TASK BRIEF: Write down every entry below once more, exactly.
• • • • •
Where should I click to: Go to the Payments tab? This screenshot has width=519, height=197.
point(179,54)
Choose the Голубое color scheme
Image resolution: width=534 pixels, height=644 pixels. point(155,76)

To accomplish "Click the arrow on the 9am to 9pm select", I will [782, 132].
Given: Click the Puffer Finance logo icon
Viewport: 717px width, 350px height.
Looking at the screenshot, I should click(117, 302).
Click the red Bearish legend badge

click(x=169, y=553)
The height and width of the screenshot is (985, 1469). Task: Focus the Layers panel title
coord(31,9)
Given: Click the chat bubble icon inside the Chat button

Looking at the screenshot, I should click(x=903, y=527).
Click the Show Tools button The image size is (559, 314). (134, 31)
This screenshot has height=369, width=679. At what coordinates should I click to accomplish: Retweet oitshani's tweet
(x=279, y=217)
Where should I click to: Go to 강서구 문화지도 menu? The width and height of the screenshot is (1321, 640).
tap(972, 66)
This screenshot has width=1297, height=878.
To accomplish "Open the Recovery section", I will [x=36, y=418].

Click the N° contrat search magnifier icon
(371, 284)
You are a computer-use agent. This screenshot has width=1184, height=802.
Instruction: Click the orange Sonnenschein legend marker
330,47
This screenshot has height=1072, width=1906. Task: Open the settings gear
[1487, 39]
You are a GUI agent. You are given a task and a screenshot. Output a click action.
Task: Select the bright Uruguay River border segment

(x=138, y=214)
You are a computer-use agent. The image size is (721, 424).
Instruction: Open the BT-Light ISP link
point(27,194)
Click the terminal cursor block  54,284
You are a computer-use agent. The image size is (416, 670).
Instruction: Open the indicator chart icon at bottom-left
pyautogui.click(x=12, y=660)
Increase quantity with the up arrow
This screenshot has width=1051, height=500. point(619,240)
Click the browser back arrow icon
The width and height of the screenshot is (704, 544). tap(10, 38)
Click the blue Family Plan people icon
• • • • •
SOLUTION FOR THIS TASK:
Where should I click to: Go to the Payments tab? This screenshot has width=519, height=197.
point(179,54)
Choose the Голубое color scheme
Image resolution: width=534 pixels, height=644 pixels. point(155,76)

To accomplish "Click the arrow on the 9am to 9pm select", I will [782, 132].
Given: Click the Puffer Finance logo icon
Viewport: 717px width, 350px height.
Looking at the screenshot, I should click(117, 302).
Click the red Bearish legend badge

click(x=169, y=553)
The height and width of the screenshot is (985, 1469). Task: Focus the Layers panel title
coord(31,9)
Given: Click the chat bubble icon inside the Chat button

Looking at the screenshot, I should click(x=903, y=527).
Click the Show Tools button The image size is (559, 314). (134, 31)
This screenshot has height=369, width=679. At what coordinates should I click to accomplish: Retweet oitshani's tweet
(x=279, y=217)
Where should I click to: Go to 강서구 문화지도 menu? The width and height of the screenshot is (1321, 640).
tap(972, 66)
This screenshot has width=1297, height=878.
To accomplish "Open the Recovery section", I will [x=36, y=418].

Click the N° contrat search magnifier icon
(371, 284)
You are a computer-use agent. This screenshot has width=1184, height=802.
Instruction: Click the orange Sonnenschein legend marker
330,47
This screenshot has height=1072, width=1906. Task: Open the settings gear
[1487, 39]
You are a GUI agent. You are given a task and a screenshot. Output a click action.
Task: Select the bright Uruguay River border segment

(x=138, y=214)
You are a computer-use agent. The image size is (721, 424).
Instruction: Open the BT-Light ISP link
point(27,194)
Click the terminal cursor block  54,284
You are a computer-use agent. The image size is (416, 670).
Instruction: Open the indicator chart icon at bottom-left
pyautogui.click(x=12, y=660)
Increase quantity with the up arrow
This screenshot has width=1051, height=500. point(619,240)
Click the browser back arrow icon
The width and height of the screenshot is (704, 544). tap(10, 38)
Click the blue Family Plan people icon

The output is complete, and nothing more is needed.